Problem
Reproduce verbatim the rows starting with the line containing "Select the READY TO WEAR menu link" and continuing through the line containing "Click the #", both included.

_ _ _ _ _

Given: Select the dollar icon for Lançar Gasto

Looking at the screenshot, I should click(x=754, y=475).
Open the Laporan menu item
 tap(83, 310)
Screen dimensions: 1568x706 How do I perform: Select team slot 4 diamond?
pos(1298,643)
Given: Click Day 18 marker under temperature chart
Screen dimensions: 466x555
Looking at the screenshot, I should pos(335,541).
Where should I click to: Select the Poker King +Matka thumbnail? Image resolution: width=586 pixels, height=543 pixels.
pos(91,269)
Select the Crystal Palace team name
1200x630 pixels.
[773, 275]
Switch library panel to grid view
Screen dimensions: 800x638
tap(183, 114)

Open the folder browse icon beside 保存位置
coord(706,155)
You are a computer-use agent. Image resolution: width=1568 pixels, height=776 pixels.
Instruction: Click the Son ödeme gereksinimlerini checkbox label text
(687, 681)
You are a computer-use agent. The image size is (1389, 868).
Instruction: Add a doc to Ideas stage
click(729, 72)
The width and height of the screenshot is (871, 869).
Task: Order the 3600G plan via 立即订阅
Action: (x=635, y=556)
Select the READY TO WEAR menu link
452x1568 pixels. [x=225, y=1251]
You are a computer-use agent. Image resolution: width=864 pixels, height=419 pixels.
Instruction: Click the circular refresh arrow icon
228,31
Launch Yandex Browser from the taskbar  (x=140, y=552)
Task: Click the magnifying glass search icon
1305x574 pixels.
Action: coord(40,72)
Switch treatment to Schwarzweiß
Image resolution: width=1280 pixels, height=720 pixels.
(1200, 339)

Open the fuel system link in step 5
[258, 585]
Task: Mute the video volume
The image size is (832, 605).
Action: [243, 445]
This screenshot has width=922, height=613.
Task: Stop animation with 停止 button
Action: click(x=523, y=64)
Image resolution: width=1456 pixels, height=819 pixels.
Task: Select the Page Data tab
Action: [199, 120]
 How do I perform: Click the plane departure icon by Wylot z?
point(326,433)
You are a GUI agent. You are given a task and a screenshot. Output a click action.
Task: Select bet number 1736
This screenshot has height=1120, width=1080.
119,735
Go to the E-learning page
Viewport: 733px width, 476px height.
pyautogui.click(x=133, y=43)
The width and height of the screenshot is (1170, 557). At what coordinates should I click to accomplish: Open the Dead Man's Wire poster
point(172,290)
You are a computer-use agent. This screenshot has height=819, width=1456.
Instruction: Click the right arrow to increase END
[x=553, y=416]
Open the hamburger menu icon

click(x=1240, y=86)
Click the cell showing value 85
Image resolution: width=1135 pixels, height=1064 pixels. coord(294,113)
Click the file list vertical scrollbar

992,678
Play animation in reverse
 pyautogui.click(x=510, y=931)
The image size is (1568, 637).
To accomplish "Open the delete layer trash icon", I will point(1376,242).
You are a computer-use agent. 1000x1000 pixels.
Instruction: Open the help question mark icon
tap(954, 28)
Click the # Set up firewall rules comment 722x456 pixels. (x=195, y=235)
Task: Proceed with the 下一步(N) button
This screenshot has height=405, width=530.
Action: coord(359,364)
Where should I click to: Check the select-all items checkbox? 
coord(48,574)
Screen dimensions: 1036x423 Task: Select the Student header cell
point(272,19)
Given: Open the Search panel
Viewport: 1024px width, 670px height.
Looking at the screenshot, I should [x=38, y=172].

_ _ _ _ _

Correct result
Select the READY TO WEAR menu link
452x1568 pixels. [x=225, y=1251]
You are a computer-use agent. Image resolution: width=864 pixels, height=419 pixels.
Instruction: Click the circular refresh arrow icon
228,31
Launch Yandex Browser from the taskbar  (x=140, y=552)
Task: Click the magnifying glass search icon
1305x574 pixels.
Action: coord(40,72)
Switch treatment to Schwarzweiß
Image resolution: width=1280 pixels, height=720 pixels.
(1200, 339)

Open the fuel system link in step 5
[258, 585]
Task: Mute the video volume
The image size is (832, 605).
Action: [243, 445]
This screenshot has width=922, height=613.
Task: Stop animation with 停止 button
Action: click(x=523, y=64)
Image resolution: width=1456 pixels, height=819 pixels.
Task: Select the Page Data tab
Action: [199, 120]
 How do I perform: Click the plane departure icon by Wylot z?
point(326,433)
You are a GUI agent. You are given a task and a screenshot. Output a click action.
Task: Select bet number 1736
This screenshot has height=1120, width=1080.
119,735
Go to the E-learning page
Viewport: 733px width, 476px height.
pyautogui.click(x=133, y=43)
The width and height of the screenshot is (1170, 557). At what coordinates should I click to accomplish: Open the Dead Man's Wire poster
point(172,290)
You are a computer-use agent. This screenshot has height=819, width=1456.
Instruction: Click the right arrow to increase END
[x=553, y=416]
Open the hamburger menu icon

click(x=1240, y=86)
Click the cell showing value 85
Image resolution: width=1135 pixels, height=1064 pixels. coord(294,113)
Click the file list vertical scrollbar

992,678
Play animation in reverse
 pyautogui.click(x=510, y=931)
The image size is (1568, 637).
To accomplish "Open the delete layer trash icon", I will point(1376,242).
You are a computer-use agent. 1000x1000 pixels.
Instruction: Open the help question mark icon
tap(954, 28)
Click the # Set up firewall rules comment 722x456 pixels. (x=195, y=235)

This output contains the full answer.